Blog Article

Using People Skills to Get that Job

by on 21st of July, 2008 in Career Development & Networking

So, you see an ad for your dream job and, of course, decide to apply. But how do you make sure you get it?

Your chances of getting any given job are mainly influenced by two things; your technical abilities and how you come across in the job interview.

At short notice, you can't do too much about your technical skills, apart from making sure you present them optimally in your CV/resume but you can do something about how you come across, and that can set you above the competition in the eyes of the interviewer.
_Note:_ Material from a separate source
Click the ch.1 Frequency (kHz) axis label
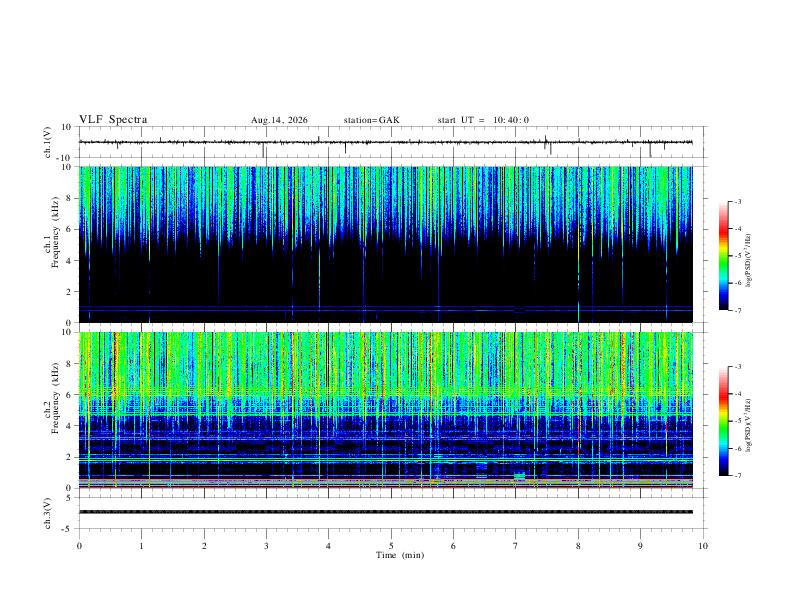792x612 pixels. point(52,244)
One approach, according "job interview master" Vj Vijai is to use his tried and tested formula, which he describes briefly in the following short, entertaining video.

Let us know what you think of his ideas in the comments.

[youtube:http://www.youtube.com/watch?v=4KyCPiJPx48]

Photo: language translation

About the author: Nick Oswald
I started Bitesize Bio on a Macbook on my kitchen table in 2007 while in my 7th year of working as a molecular biologist in biotech. My aim was to share the know-how that I had acquired from the school of hard-knocks in the lab, so that others could learn from my mistakes and small victories. Nowadays my mission is to facilitate the gathering of hardcore know-how from whole spectrum of bioscientists and share it here on Bitesize Bio to create a super-mentor that any bioscientist can turn to for much-needed guidance.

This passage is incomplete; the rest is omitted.